### Problem requirements
The line containing "This screenshot has width=1568, height=295." marks the start. Restate it and every following line through the end of the records exactly, and nothing else, leaving out the pictures.

### Records to use
⁂

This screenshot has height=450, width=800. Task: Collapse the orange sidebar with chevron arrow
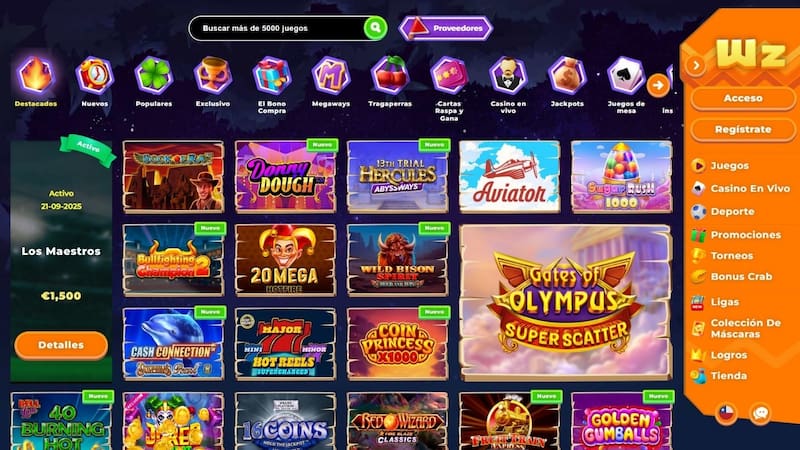point(695,65)
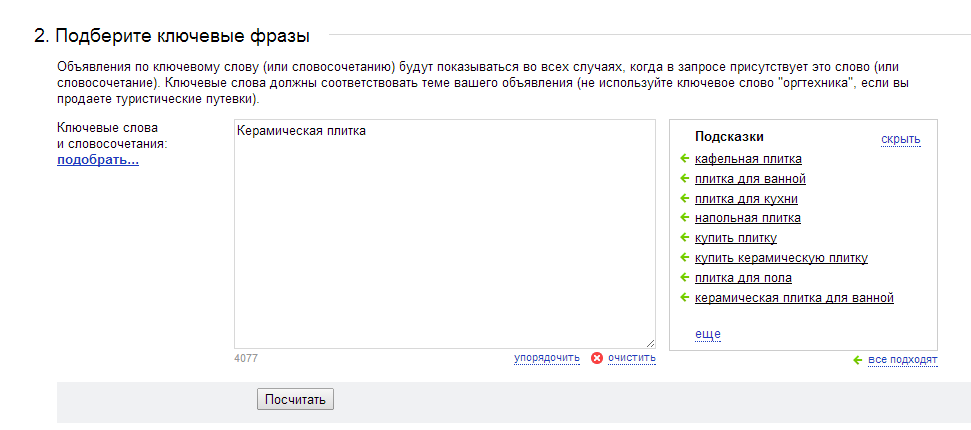Add 'плитка для кухни' using green arrow
Screen dimensions: 971x430
tap(684, 198)
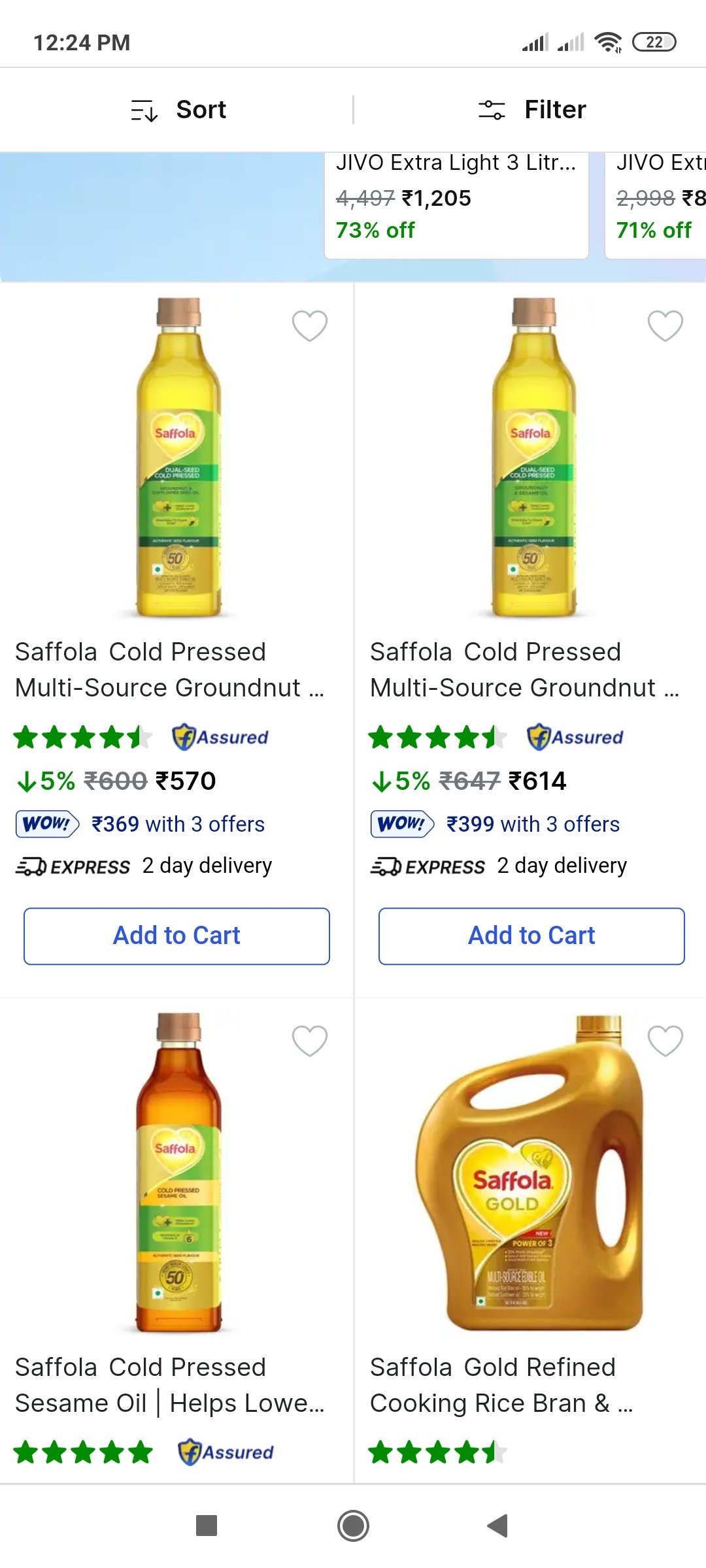Tap the Assured badge on the ₹570 product

click(x=220, y=737)
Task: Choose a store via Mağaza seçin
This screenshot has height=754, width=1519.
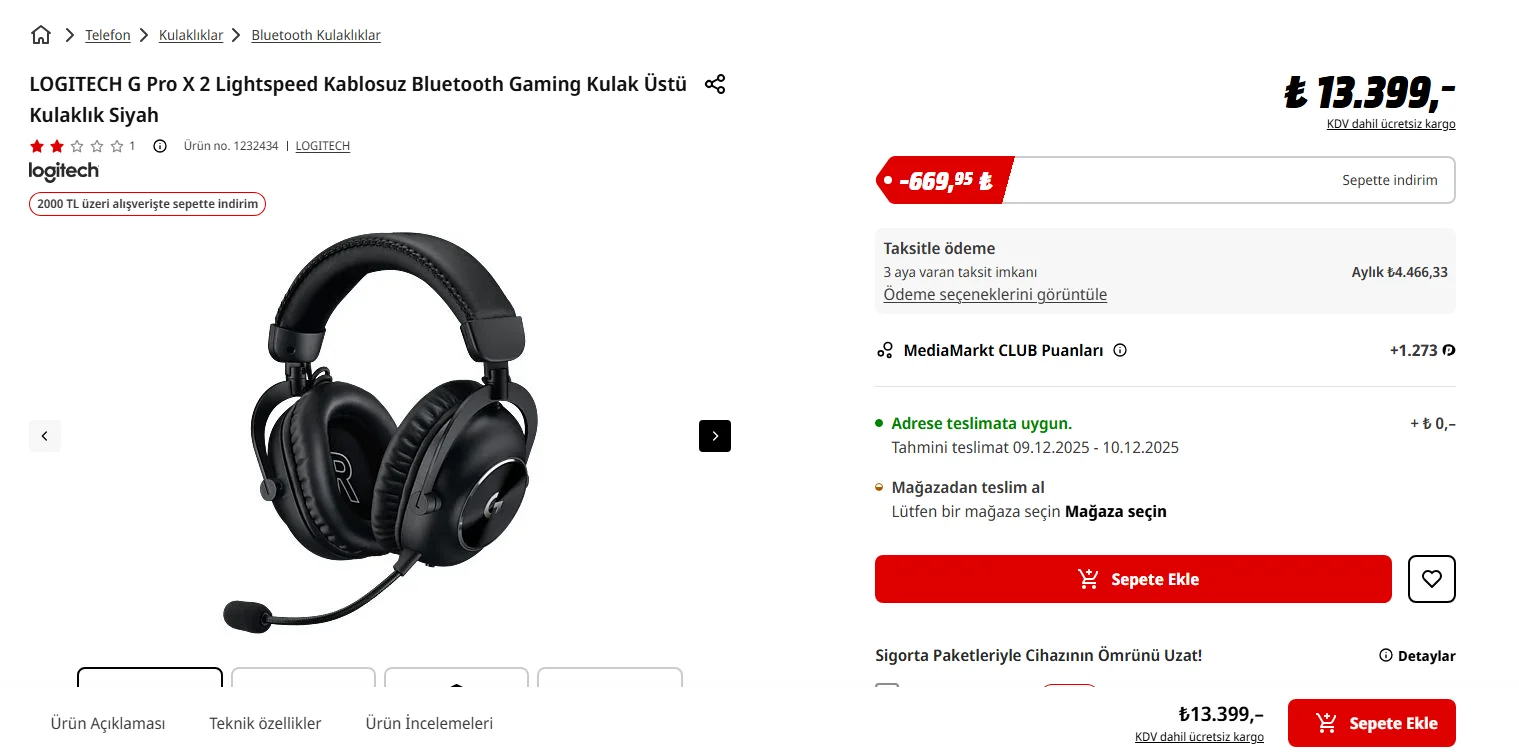Action: (1116, 512)
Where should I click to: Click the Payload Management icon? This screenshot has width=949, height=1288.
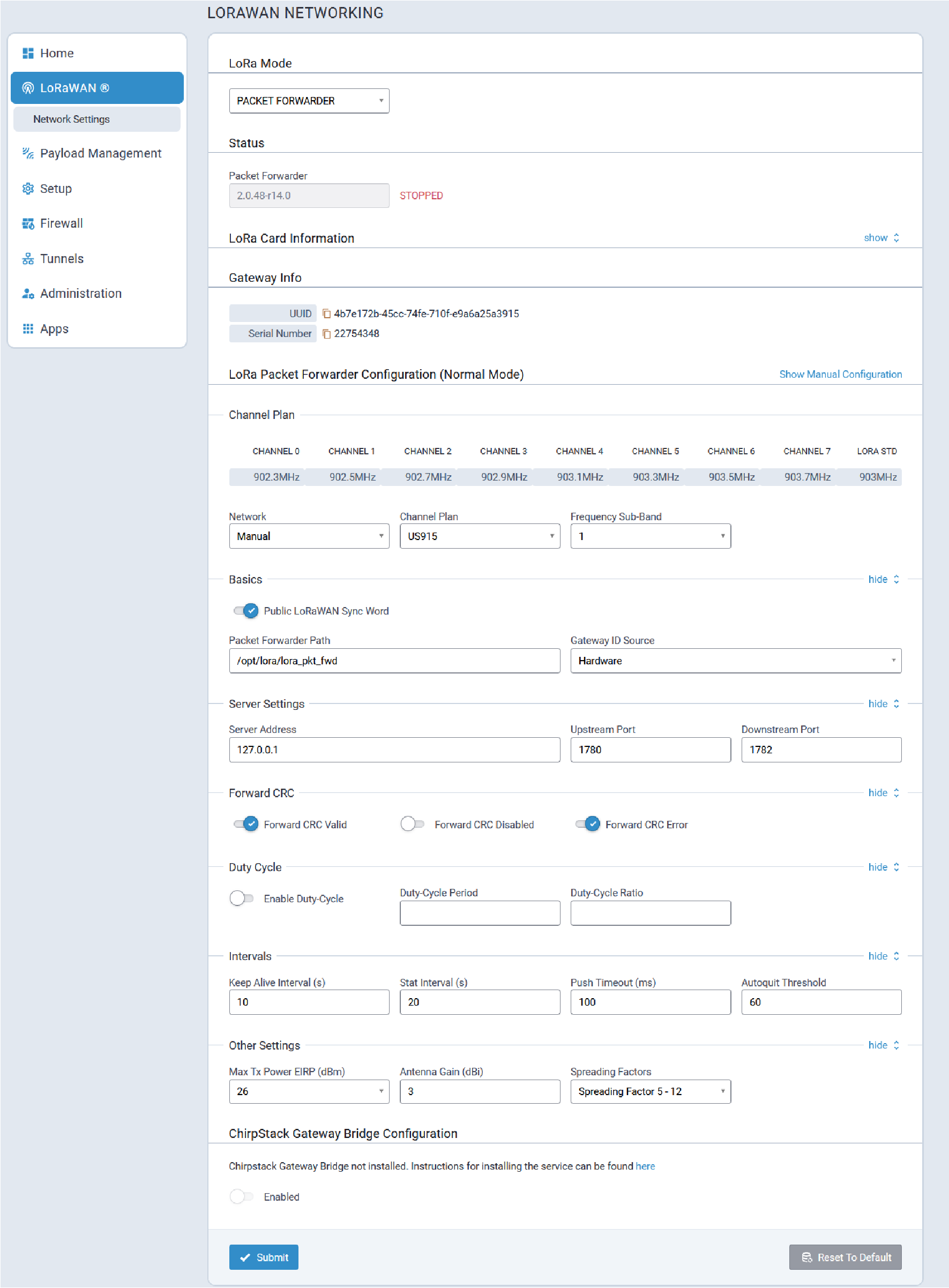tap(27, 153)
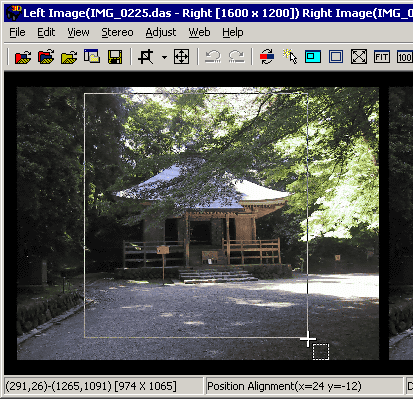Click the auto alignment wand cursor icon
413x399 pixels.
(x=290, y=57)
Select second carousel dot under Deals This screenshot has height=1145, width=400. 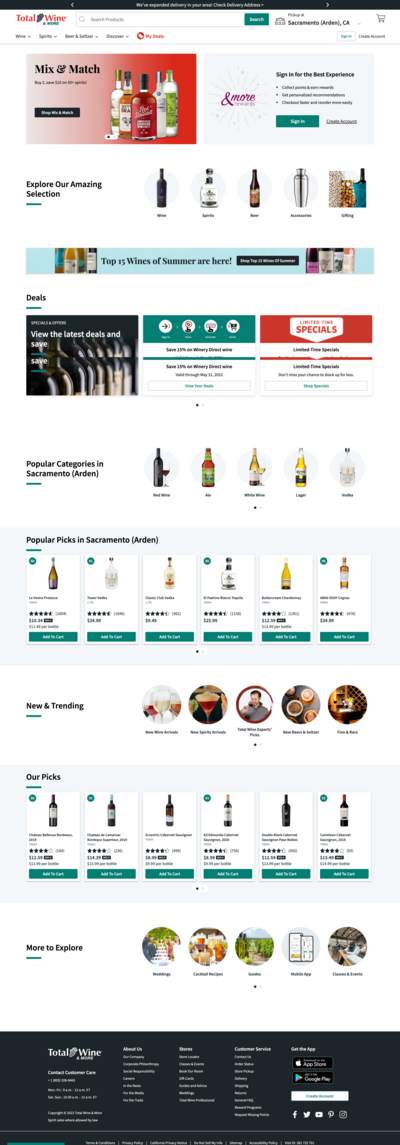pyautogui.click(x=203, y=404)
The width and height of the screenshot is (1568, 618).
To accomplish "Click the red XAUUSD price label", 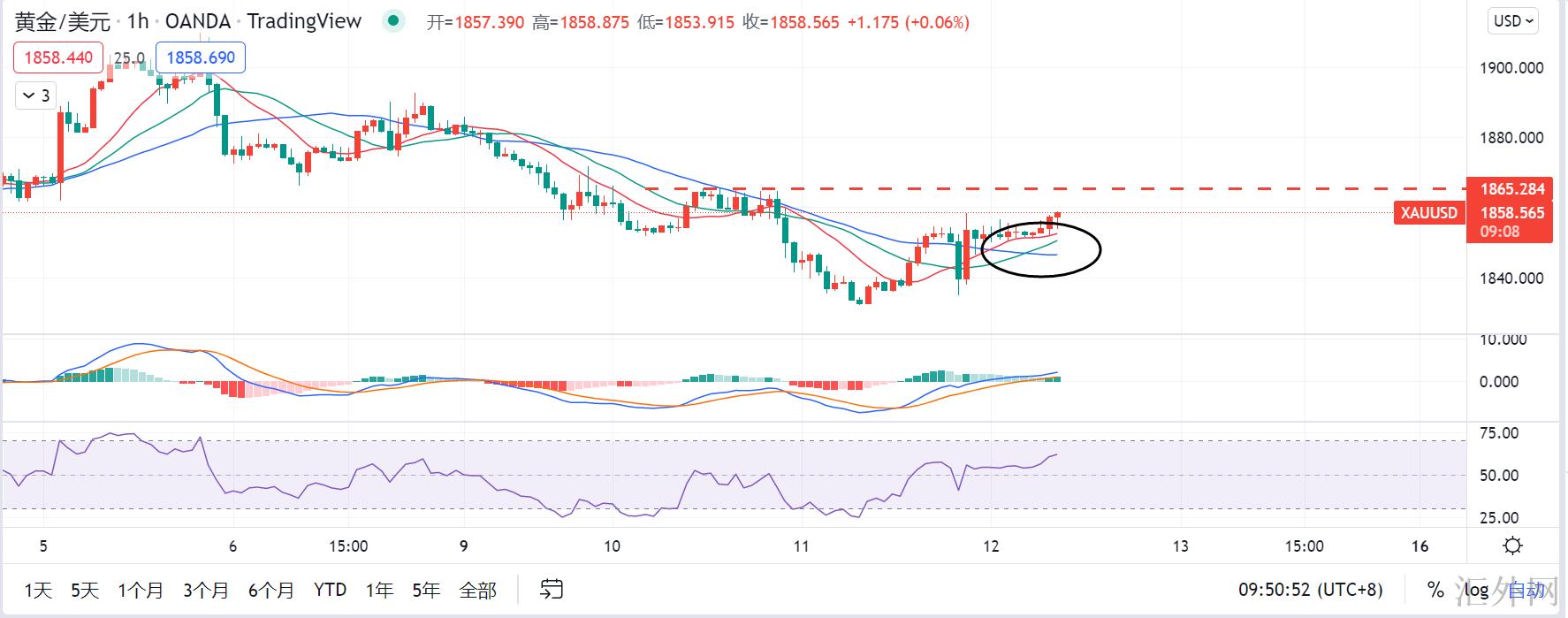I will tap(1428, 213).
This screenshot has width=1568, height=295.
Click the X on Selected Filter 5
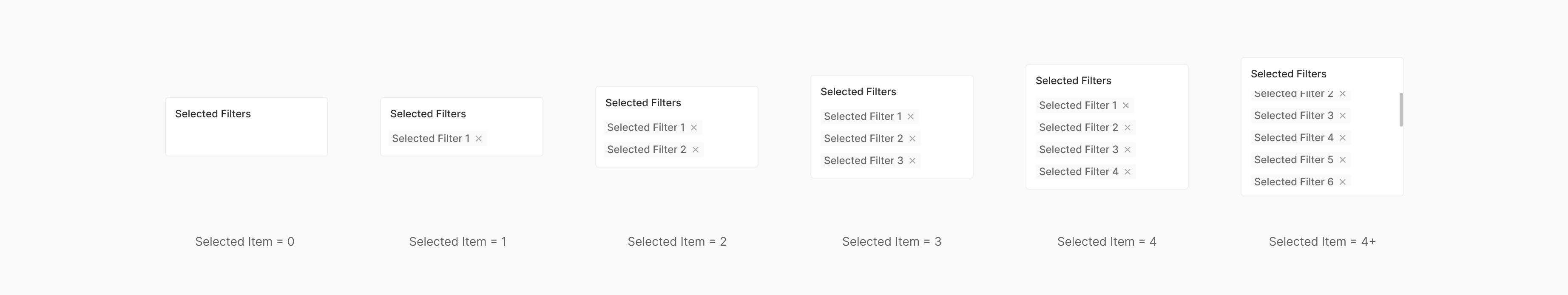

⁂

### Answer to the problem
This screenshot has width=1568, height=295.
Click the X on Selected Filter 5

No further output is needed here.